Assigned task
Only lines holding the word "folder" are wanted from the records; copy all of them.

(Collected data)
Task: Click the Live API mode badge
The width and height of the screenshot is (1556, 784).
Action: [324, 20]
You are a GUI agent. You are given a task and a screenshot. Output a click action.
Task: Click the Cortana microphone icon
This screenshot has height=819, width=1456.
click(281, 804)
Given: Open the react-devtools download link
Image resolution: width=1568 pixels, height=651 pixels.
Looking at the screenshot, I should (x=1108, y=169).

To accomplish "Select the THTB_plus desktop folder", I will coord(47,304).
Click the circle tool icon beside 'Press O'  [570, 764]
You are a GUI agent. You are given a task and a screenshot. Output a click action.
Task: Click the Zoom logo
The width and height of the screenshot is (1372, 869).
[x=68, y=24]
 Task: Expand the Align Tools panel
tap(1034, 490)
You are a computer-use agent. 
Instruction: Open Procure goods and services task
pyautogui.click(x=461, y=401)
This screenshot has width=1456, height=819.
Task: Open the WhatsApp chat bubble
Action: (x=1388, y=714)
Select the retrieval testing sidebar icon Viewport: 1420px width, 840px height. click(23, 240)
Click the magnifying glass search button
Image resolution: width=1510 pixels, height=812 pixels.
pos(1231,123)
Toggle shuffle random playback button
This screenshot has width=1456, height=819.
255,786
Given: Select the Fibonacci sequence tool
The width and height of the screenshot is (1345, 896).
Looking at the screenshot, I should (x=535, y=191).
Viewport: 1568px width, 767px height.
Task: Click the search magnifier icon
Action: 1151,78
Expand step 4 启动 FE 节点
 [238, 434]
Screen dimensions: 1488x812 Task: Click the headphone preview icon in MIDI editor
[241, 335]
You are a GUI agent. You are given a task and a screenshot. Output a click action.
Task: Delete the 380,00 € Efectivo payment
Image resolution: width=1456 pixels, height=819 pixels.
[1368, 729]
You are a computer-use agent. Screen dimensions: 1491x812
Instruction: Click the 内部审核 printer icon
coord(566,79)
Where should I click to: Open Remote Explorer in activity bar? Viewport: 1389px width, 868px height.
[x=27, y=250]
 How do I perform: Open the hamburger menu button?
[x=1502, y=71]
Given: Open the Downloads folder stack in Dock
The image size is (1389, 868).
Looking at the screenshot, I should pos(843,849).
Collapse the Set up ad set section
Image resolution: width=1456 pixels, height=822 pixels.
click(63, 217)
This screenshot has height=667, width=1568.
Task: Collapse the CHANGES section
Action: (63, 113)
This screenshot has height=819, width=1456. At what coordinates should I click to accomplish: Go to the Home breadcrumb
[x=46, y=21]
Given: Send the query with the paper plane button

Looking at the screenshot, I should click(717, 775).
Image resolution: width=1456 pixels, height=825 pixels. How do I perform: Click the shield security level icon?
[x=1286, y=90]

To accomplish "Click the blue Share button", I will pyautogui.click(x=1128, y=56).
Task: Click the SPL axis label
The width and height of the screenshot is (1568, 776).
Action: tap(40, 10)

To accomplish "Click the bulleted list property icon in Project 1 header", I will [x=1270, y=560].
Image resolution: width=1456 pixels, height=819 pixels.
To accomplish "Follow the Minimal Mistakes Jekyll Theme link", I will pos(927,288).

Task response
To accomplish "Select the THTB_plus desktop folder", I will coord(47,304).
Given: Open the Downloads folder stack in Dock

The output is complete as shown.